Entries from a dataset:
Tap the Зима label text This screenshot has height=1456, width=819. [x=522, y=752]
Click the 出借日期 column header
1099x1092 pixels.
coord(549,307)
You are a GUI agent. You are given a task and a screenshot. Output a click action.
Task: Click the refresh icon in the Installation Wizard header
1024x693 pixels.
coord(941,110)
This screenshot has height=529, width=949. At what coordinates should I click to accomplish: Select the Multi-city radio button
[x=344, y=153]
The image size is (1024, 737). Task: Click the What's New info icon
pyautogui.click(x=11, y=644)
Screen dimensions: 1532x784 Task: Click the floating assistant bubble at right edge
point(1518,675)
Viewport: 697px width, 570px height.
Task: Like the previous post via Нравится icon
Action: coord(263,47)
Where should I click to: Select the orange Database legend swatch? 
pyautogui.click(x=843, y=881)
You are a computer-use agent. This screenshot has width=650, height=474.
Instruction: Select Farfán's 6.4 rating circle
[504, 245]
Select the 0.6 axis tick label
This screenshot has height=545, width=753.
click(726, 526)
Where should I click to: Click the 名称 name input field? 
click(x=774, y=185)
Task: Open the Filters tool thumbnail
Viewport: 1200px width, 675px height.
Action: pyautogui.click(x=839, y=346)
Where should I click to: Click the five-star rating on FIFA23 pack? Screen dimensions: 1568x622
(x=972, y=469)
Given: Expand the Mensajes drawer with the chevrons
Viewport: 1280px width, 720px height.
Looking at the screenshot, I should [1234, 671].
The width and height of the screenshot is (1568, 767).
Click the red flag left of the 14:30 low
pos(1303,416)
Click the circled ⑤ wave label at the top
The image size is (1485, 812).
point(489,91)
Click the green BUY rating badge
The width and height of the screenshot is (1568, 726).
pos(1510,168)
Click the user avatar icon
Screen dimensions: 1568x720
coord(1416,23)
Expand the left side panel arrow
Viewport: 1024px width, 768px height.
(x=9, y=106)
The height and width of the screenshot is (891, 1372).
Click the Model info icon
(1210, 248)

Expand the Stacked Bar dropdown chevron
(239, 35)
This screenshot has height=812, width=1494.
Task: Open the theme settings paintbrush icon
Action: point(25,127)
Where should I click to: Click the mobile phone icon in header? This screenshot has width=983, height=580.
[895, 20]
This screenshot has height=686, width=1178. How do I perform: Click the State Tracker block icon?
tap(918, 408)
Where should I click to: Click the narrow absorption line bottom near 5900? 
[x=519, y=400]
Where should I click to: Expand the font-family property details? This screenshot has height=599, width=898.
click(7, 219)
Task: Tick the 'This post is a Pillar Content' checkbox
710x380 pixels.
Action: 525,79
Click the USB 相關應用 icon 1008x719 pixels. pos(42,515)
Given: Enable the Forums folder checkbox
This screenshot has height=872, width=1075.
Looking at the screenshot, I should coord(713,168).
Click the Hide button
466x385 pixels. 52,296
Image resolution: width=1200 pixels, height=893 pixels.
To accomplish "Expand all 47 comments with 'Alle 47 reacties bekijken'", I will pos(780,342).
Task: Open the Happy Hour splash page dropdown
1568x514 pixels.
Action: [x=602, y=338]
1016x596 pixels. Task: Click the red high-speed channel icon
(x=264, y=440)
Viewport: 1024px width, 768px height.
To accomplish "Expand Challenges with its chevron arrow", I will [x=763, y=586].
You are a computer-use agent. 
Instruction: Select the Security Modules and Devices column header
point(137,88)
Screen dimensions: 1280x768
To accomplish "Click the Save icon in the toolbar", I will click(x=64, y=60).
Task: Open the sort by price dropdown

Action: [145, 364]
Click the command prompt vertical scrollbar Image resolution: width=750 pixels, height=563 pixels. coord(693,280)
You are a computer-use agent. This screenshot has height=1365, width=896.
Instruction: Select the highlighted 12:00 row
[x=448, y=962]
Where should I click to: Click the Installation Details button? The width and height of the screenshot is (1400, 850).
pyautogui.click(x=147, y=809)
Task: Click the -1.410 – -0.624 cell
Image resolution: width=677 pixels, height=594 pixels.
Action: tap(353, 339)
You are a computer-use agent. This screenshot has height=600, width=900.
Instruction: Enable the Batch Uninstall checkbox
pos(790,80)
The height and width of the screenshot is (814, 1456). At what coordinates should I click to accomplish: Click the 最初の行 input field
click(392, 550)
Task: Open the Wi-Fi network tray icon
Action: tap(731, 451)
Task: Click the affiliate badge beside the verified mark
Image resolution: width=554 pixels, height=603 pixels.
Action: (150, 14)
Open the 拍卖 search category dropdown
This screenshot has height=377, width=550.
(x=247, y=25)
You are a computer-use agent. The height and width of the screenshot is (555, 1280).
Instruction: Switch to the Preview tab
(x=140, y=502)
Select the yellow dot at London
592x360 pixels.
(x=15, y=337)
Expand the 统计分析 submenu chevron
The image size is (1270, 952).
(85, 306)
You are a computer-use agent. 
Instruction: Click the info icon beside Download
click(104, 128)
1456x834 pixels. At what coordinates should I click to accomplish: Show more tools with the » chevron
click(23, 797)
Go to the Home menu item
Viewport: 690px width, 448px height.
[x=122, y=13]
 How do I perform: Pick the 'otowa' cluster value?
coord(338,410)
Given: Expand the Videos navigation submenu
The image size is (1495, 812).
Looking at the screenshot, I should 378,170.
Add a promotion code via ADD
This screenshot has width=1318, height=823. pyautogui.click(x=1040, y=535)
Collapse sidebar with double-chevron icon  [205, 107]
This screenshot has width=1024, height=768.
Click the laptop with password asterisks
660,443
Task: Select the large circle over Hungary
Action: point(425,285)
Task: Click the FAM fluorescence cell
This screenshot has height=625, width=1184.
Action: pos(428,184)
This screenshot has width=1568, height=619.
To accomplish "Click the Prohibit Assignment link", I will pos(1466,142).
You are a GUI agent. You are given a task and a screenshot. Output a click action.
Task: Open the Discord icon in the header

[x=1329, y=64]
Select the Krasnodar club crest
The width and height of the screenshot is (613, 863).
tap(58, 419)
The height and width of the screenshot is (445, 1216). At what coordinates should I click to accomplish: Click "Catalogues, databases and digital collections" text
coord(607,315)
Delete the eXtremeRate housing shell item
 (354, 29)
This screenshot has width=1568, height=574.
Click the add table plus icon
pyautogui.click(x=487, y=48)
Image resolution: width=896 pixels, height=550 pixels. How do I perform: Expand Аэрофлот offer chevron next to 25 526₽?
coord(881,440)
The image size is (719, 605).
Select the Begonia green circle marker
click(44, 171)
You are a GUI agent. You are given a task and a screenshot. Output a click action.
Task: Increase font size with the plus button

● Goal
Gather every line of the material above that contains the word "Expand".

● Result
Given: Expand the Mensajes drawer with the chevrons
Expand the left side panel arrow
Expand the Stacked Bar dropdown chevron
Where should I click to: Expand the font-family property details? This screenshot has height=599, width=898.
To accomplish "Expand all 47 comments with 'Alle 47 reacties bekijken'", I will pos(780,342).
To accomplish "Expand Challenges with its chevron arrow", I will [x=763, y=586].
Expand the 统计分析 submenu chevron
Given: Expand the Videos navigation submenu
Image resolution: width=896 pixels, height=550 pixels. How do I perform: Expand Аэрофлот offer chevron next to 25 526₽?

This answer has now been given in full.